My Best Buck Harvest

By Daniel Lovett

January 2, 2017

I wasn't planning to hunt the afternoon of November 13, 2016: it was warm out and there was a problem with the toilet facility at our hunt camp. However, my loving wife, who was already hunting one of her tower blinds, texted me and said the toilet problem will be there tomorrow, but the weather app shows the northeast wind is perfect for your tree stand all afternoon, but not after today, so I decided to head over there, arriving at around 3:15. This tree stand had not been hunted for over a year.
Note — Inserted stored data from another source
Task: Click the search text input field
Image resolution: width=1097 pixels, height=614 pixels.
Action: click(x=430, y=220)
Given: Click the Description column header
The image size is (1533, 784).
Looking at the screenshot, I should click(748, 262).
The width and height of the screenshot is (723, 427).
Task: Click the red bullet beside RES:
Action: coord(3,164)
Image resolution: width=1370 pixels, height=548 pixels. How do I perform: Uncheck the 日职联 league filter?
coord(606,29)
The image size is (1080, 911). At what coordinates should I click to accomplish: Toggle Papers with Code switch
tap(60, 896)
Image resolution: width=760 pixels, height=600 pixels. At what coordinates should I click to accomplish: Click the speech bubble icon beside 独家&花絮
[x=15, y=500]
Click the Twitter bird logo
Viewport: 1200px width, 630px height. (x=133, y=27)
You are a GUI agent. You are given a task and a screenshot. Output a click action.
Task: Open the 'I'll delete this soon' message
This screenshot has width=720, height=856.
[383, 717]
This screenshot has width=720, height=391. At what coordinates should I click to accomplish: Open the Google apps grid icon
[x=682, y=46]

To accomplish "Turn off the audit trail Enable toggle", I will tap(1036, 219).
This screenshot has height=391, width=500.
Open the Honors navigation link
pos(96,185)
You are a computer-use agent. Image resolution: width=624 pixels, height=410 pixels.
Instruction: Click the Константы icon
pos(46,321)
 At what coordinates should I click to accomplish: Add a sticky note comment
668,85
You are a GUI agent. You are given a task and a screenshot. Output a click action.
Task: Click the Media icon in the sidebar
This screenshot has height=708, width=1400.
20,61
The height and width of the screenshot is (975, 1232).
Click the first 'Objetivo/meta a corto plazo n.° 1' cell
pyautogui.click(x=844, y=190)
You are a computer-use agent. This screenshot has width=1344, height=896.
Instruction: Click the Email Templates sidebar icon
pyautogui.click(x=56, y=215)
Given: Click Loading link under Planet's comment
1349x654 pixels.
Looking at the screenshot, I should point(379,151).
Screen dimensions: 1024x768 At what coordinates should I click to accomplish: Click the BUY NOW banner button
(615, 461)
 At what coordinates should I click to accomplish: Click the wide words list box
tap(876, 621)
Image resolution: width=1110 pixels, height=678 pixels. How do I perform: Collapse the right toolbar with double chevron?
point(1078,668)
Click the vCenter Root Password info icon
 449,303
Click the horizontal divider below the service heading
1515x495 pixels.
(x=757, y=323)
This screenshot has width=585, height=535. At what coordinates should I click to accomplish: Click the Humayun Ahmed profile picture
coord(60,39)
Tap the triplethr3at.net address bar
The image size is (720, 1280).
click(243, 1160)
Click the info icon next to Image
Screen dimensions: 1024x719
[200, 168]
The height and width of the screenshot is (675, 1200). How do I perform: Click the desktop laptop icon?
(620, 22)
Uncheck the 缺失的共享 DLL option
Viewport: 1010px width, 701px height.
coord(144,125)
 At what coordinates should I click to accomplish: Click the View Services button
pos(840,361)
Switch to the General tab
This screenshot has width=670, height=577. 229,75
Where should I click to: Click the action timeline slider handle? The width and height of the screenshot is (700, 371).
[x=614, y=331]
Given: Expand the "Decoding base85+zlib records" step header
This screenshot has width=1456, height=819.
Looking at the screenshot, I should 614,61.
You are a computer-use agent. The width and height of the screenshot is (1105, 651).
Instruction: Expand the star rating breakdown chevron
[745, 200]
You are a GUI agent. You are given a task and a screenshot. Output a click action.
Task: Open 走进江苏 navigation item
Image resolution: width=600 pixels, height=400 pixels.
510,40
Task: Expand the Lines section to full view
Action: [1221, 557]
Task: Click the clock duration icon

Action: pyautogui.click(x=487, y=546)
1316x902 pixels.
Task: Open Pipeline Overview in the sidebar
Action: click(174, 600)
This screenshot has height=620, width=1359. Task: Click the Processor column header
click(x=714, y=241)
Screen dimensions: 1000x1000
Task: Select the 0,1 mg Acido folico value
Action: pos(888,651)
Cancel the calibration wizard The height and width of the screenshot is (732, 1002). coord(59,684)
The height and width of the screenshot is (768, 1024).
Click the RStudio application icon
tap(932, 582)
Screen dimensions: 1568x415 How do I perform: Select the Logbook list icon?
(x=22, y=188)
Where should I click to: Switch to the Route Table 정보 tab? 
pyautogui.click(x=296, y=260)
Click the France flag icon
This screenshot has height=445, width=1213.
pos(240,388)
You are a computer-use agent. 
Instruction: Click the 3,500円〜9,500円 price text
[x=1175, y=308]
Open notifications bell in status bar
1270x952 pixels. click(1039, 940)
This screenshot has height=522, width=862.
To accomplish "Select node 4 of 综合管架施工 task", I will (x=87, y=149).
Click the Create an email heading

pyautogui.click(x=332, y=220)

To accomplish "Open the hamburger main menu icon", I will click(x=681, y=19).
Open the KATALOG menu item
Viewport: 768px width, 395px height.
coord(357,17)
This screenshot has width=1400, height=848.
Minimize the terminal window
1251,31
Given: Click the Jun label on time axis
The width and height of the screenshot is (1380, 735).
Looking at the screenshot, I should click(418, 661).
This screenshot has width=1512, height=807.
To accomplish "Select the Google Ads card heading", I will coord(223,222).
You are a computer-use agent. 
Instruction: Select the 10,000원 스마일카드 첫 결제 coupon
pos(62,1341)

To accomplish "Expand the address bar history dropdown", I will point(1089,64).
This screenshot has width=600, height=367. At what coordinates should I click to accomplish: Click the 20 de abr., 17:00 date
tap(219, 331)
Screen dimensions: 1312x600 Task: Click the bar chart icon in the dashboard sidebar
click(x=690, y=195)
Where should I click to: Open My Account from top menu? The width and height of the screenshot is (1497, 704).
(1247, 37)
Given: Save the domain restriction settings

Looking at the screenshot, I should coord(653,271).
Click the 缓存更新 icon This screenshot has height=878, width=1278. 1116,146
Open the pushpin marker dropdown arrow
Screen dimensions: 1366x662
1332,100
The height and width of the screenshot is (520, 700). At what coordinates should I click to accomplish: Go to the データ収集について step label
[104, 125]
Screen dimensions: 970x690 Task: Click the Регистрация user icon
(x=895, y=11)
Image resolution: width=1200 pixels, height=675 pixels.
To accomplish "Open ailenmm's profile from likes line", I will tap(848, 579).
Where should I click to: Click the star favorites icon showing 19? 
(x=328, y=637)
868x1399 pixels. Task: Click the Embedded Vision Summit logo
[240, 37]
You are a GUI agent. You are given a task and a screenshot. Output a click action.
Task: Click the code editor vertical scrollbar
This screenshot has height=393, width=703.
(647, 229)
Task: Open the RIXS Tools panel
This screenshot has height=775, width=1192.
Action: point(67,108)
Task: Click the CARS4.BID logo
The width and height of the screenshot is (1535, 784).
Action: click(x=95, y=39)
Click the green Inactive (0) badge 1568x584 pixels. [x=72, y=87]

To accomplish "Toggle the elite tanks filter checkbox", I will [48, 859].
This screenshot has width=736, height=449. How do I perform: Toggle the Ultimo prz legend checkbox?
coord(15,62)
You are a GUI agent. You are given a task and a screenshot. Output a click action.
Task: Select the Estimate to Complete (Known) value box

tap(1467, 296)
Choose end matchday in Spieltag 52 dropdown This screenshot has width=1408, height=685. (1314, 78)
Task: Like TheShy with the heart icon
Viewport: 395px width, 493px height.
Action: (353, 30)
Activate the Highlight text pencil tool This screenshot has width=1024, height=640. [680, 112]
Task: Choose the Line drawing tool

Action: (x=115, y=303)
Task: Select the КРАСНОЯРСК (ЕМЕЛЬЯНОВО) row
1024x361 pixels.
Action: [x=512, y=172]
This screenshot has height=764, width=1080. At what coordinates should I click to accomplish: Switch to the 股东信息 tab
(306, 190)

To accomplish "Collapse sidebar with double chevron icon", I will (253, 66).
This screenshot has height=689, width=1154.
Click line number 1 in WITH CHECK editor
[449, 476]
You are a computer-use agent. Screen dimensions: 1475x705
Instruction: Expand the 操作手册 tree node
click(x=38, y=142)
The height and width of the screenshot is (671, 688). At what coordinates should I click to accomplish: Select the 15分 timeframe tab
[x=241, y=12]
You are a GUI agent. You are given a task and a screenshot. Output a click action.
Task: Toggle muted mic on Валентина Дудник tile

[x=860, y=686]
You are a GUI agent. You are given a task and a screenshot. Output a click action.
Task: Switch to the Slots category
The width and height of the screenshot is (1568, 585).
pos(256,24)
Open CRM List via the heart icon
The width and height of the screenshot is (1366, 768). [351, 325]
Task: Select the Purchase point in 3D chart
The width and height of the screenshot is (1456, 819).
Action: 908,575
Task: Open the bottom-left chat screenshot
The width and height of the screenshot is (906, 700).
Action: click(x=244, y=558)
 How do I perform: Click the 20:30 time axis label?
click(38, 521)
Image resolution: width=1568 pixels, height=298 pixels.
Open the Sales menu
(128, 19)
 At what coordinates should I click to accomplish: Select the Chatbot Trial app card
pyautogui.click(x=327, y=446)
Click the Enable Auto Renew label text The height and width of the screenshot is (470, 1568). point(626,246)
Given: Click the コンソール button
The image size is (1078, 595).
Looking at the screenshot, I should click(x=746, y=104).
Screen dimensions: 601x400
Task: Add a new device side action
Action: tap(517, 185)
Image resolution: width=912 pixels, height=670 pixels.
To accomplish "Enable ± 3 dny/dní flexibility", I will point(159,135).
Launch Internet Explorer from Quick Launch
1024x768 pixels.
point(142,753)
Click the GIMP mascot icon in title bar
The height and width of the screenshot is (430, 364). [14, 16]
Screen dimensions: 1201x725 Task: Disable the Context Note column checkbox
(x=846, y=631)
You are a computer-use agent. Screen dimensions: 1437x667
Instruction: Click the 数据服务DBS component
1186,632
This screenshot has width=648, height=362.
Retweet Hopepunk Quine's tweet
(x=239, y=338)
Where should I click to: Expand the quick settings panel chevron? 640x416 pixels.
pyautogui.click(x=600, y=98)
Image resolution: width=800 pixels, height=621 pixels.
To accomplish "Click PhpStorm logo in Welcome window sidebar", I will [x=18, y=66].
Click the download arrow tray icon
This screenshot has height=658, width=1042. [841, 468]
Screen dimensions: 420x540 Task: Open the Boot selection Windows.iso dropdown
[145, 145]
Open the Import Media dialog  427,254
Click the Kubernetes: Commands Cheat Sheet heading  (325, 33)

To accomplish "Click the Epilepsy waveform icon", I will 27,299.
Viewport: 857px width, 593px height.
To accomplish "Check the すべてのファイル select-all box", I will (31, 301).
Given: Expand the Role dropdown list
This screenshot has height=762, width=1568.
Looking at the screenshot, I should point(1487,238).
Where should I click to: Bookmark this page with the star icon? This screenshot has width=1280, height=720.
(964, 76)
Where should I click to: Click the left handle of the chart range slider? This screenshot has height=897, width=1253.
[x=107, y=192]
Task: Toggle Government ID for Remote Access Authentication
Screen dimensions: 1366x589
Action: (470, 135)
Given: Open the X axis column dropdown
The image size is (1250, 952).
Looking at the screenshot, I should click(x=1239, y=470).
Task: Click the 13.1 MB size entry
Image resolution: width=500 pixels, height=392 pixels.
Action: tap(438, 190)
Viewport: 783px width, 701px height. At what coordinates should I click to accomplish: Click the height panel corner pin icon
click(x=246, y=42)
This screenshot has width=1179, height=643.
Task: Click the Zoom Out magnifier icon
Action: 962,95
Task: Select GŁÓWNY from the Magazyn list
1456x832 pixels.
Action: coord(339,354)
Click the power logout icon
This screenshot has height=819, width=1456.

After not seeing anything the first 2.5 hours, a doe popped out of the pines to my left at around 5:45 and I thought, well at least I saw something! Then I heard something else coming and I thought, Oh yeah, and I put my gun up. By this time, with legal shooting light ending shortly after 6, it was difficult to confirm that he was a shooter. I could see that he was a big buck, but couldn't be sure he was definitely a shooter. They both walked back into heavy brush and just before he disappeared I got a glimpse of heavy bladed antler and thought, wow, at least I got to see a shooter buck. About 2 minutes later, the doe popped out again, this time right in front of me at 60 yds, and OH YEAH, she sniffed around and th buck bumped her from behind, stepping out perfectly broadside. In the low light it looked as though a small pine was in front of his vitals, but when I put my gun back up and Looked at hm through my scope it was clear that the pine tree was in front of his neck, so I put the cross hairs on his vitals and squeezed the trigger of my Tikka .270, sending a 130 grain Hornady Superformance SST bullet right through his heart and lungs. He bolted forward, turned and ran to my right. After a few seconds I heard him crash and oh my goodness not only had I just harvested the biggest buck I had ever seen in the woods, but when I walked up to him, I realized he was a buck we had seen on 2 trail cameras since the summer, and one I had really hoped to see on the hoof. The butcher confirmed that he weighed 210 lb., and he was rough scored at 148 inches. The taxidermist removed his jawbone and the buck was aged at 5.5 yrs. We have both been shooting Hornady Superformance SST bullets from all our guns, .243, 25.06, .270 and .300 Win Mag, and they not only group consistently, they have never let us down. Super accurate and deadly!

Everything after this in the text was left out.